Alhasil yang penting adalah jangan sekali-kali “muka buruk cermin dibelah”.

Dalam bahasa Inggris juga ada pribahasa tentang muka dan cermin “Mirror mirror on the wall, who is the fairest of them all?

Jawaban cermin biasanya ialah: “You are!” tapi ada juga yang jahil yang kemudian menambahkan “But don’t take my word for it ‘cause I’m cracked.

Seorang tuna netra yang sangat mashur, Helen Keller, dikabarkan pernah mengatakan:

“Kalau harus pilih antara ketunanetraan atau ketunarunguan, saya akan lebih memilih ketunanetraan”, meski dengan demikian citra dan perspektif keindahan dan kecantikan tentunya berbeda, karena mengandalkan telinga bukan mata.

Mungkin itu yang dimaksud dengan “Beauty is in the eye of the beholder”, tergantung mata siapa yang melihat.

Pokoknya jagalah agar jangan sampai kehilangan muka, betapa pun jeleknya (menurut pandangan orang lain).
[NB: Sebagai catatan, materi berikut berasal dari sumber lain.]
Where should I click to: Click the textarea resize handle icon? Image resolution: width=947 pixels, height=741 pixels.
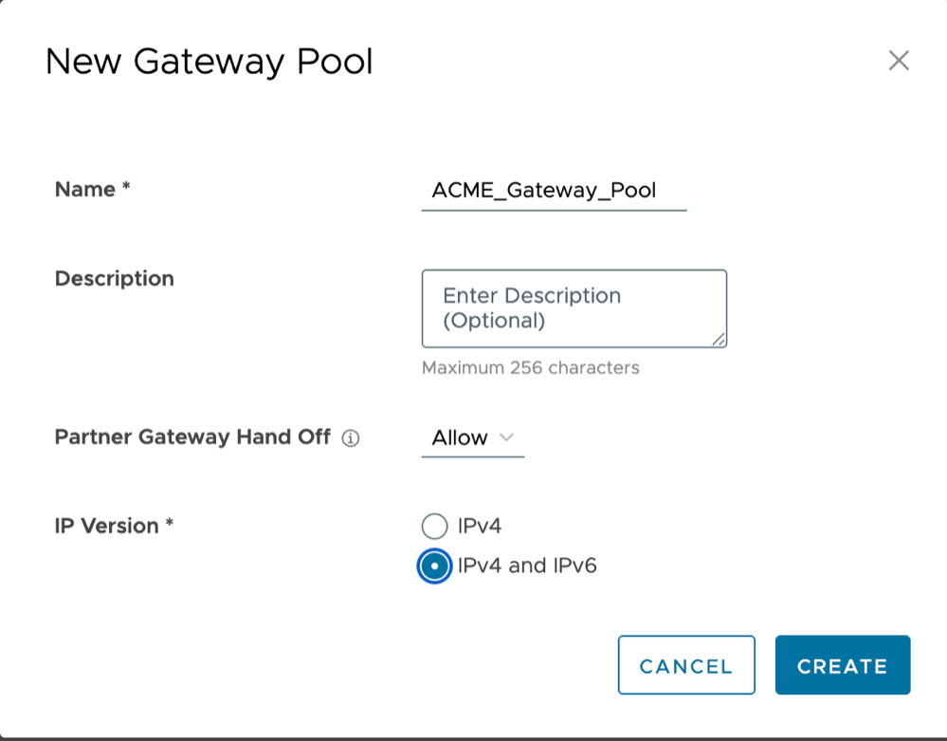[x=719, y=340]
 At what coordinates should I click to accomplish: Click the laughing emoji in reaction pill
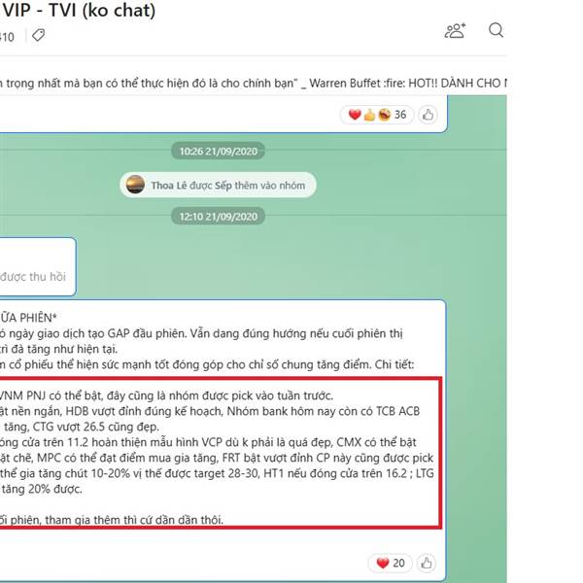(x=385, y=115)
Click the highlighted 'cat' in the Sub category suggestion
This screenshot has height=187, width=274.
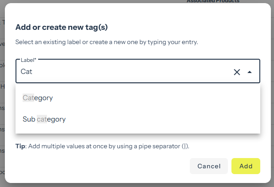42,119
Salah seorang Presiden Amerika yang sampai kini masih dibanggakan rakyat negara adikuasa itu, Abraham Lincoln, ketika sedang berkampanye pernah dituding pengecamnya sebagai “a two-faced man”. Alias lelaki bermuka dua, maksudnya munafik atau pendusta.

Abraham Lincoln yang wajahnya memang penuh kerutan itu, alias kurang tampan, menanggapi tuduhan itu dengan menggunakan muka sebagai kenyataan bukan kiasan:

If I had two faces, do you think I would wear this one?” (“Kalau aku bermuka dua – punya dua muka – tentulah aku tidak akan menampilkan muka ini.”)

Itulah jawaban seorang politisi ulung.

Kata seseorang yang arif lagi bijaksana:

“Menjaga air muka adalah hiasan bagi orang miskin, sebagaimana syukur adalah hiasan bagi orang kaya.”